Friday, June 29, 2012

Does it matter that Justice Roberts might have changed his vote?

Does it matter that Chief Justice John Roberts might have changed his vote at the last minute? There are plenty of rumors floating around, and the wording of the ruling - as described by reliable writers such as Paul Campos - does seem to tell that story. I have read the ruling, and it does have an awkwardness to it that only makes sense if you consider that Judge Roberts did change his mind. The bit that stands out, to me, is the first section - it looks "tacked on", and is the main reason CNN and Fox reported as they did.

If Justice Roberts did change his mind, its worth thinking about why. Was it the vehement, almost violent, tone of the dissent? The uncharacteristic political punditry and lawyerly vileness that emanates from it? I can't help but think that did flip it for the man. And then he ran out time, so he had to vote with to uphold the law. It's probably that basic.

Here's what I think might have happened. We know that Justice Roberts assigned himself the opinion. That means he was in the majority; quite naturally, the opinion writer is assigned always from the majority. But I think that Justice Scalia and perhaps Justice Kennedy decided to write a different opinion - one that went much, much further than the Chief Justice wanted. To say it's a partizan hack job is to be kind; it reads like a political speech from a learned but disturbed and very angry Tea Party favorite. With Justice Ginsburg writing what turned out to be a robust and convincing dissent, Justice Roberts was left with little room to maneuver. He'd already figured that the taxation bit was a positive; all he had to do was get it in there. The result wasn't, as some have said, Marbury-esque; Chief Justice John Marshall's legacy remains untouched in that regard. What Chief Justice Roberts ended up with was a confusing and difficult compromise that will come back and bite both Congress and the Court for years to come. While Marbury is a brilliant piece of legalistic logic that helped bind the Union, Justice Roberts has managed something that could be best described as "obstinate". And perhaps a little "difficult".

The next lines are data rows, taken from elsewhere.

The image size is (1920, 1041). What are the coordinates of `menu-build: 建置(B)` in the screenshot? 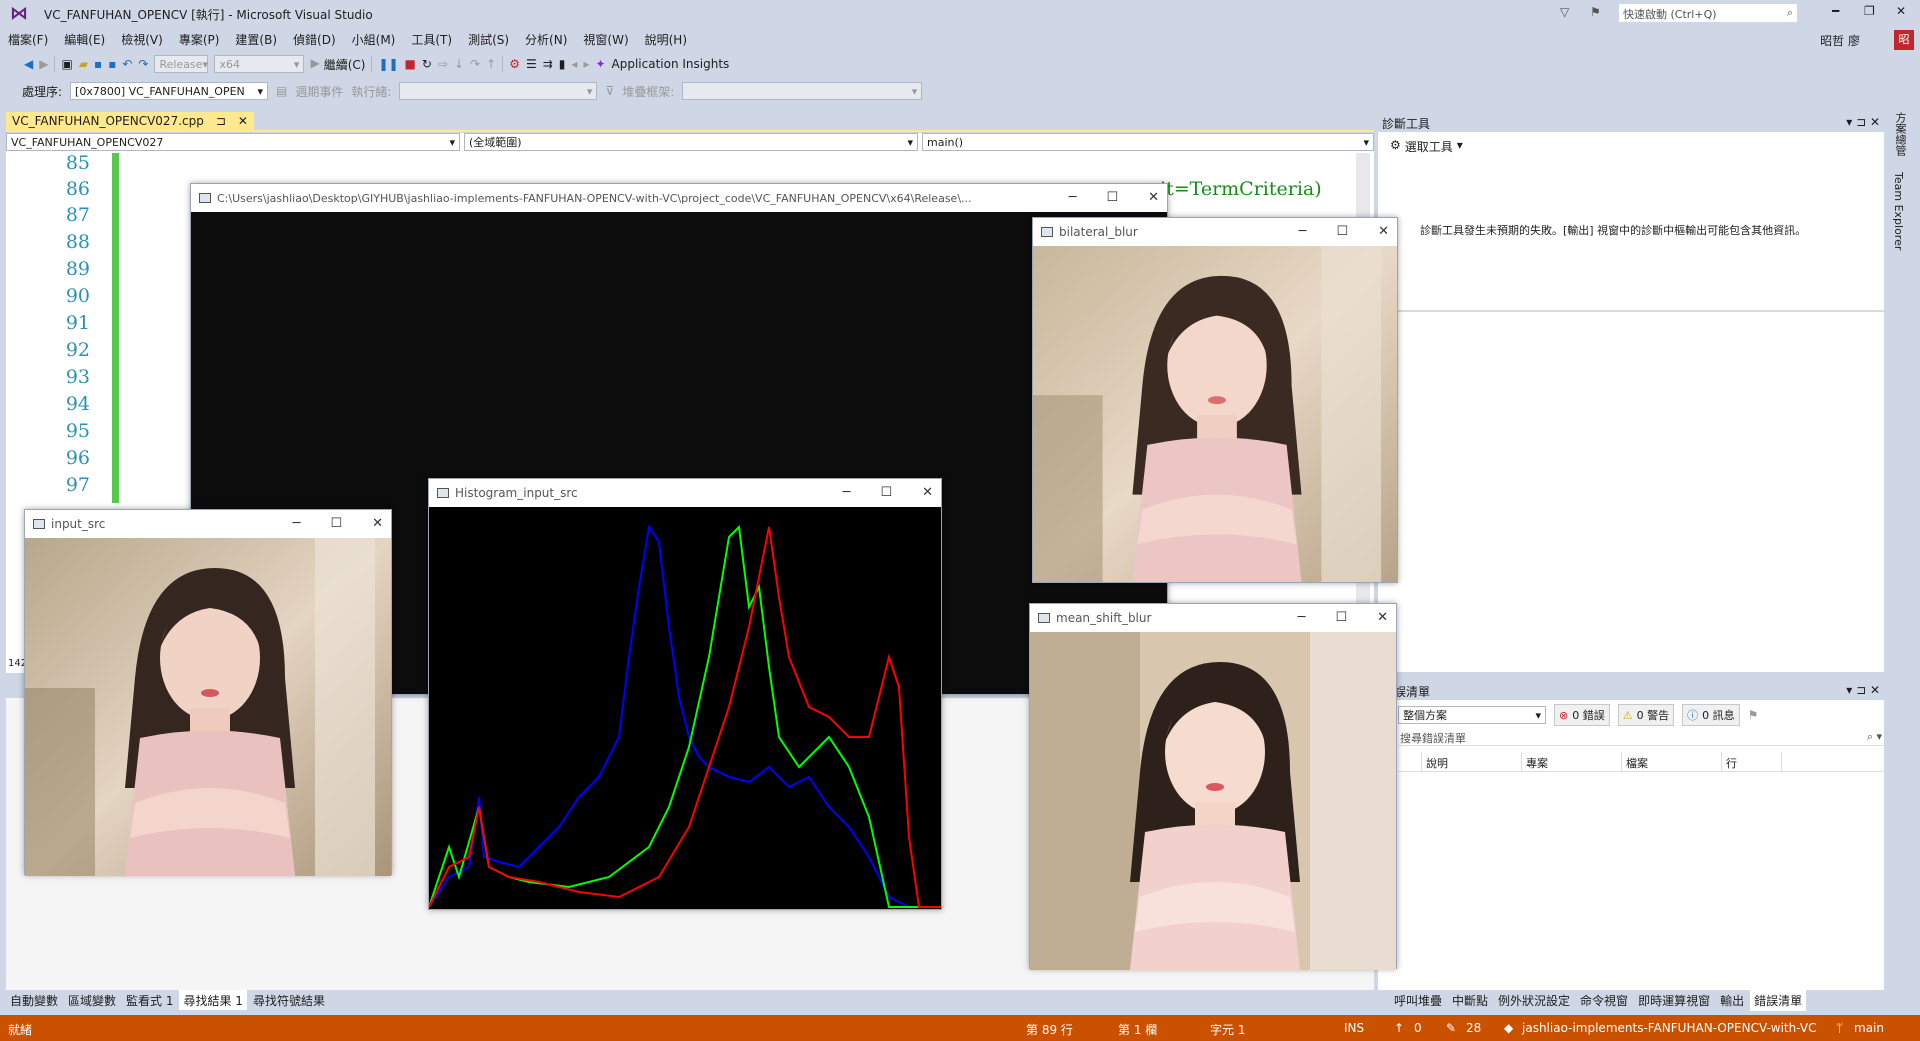 It's located at (256, 40).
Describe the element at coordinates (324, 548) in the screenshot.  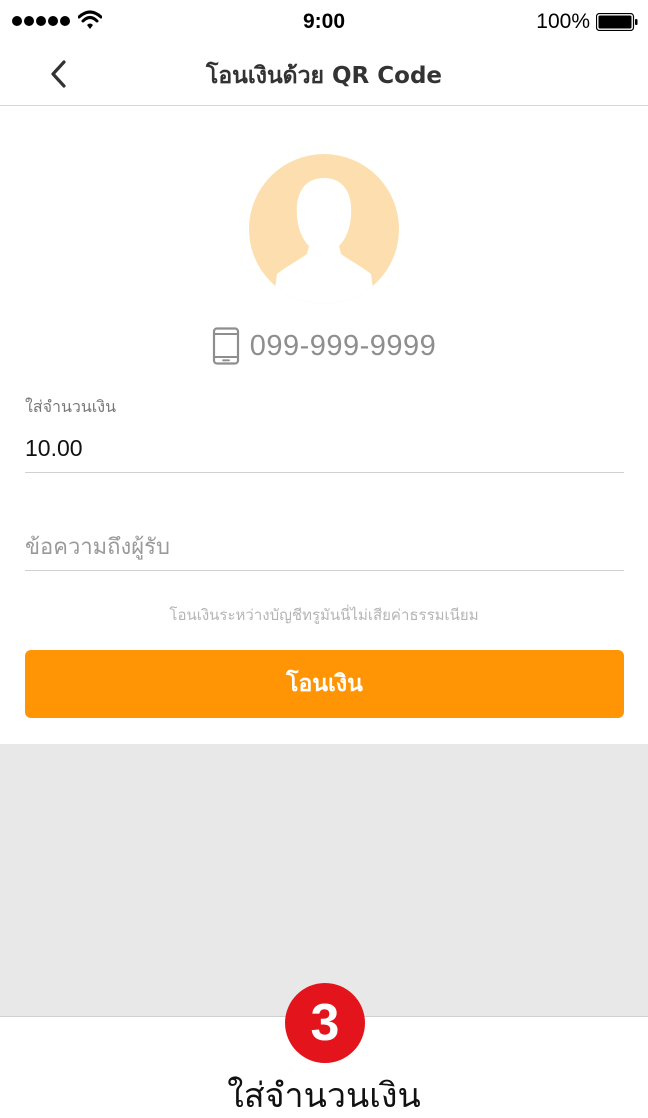
I see `message-input` at that location.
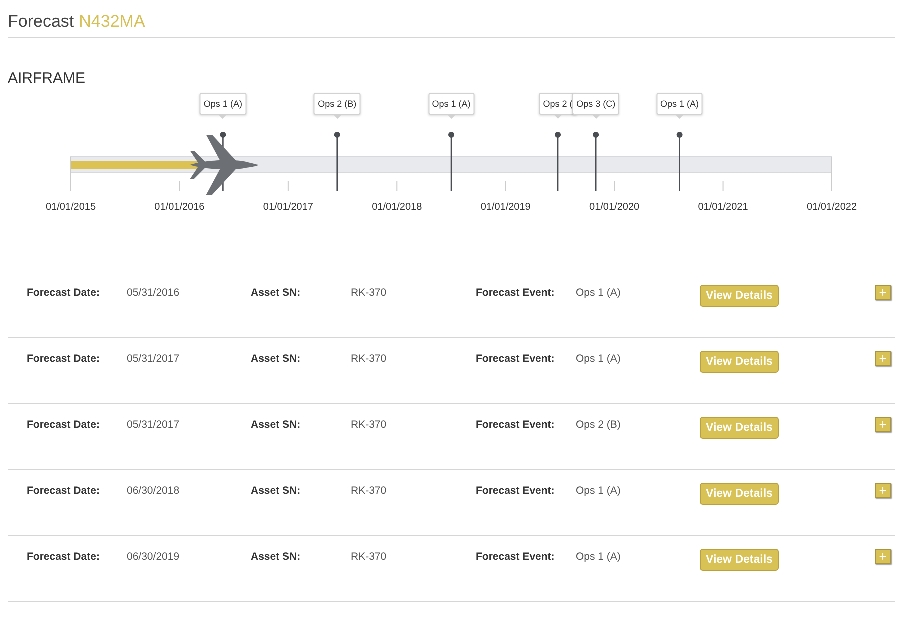 This screenshot has height=640, width=910. I want to click on tick-label: 01/01/2015, so click(71, 208).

Ultimately, what really matters is how Justice Roberts voted. That there seems to have been some dreadful (or fortunate, depending on where you stand on Obamacare) miscommunication and outright belligerence within the ranks of the Justices is something that he'll have to figure out in the forthcoming years. I think that rather than looking at if Chief Justice Roberts changed his vote at the last minute, we should instead worry that this Court seems to be woefully unprepared and incapable of dealing with important matters, and indeed seems to be incapable of separating their jobs as interpreters of The Constitution with their political beliefs. Even accepting that law is always moral or political (rarely both), this Court seems to confuse political ideology for judicial and human morality.

While the conservatives weep and screech over the "betrayal" of the Chief Justice, I'm still inclined to note that this is a Court that favors corporations and authority and right wing pedantry over The People. In other words, the Obamacare decision was an aberration brought about by the foolish stridency of the far right Justices. In the end we're still left with the idea that the Supreme Court is not the final authority because it's infallible, but that it's generally infallible because it's generally the final authority. At the end of the day, because the Republicans have nothing to replace it with, Obamacare is here to stay.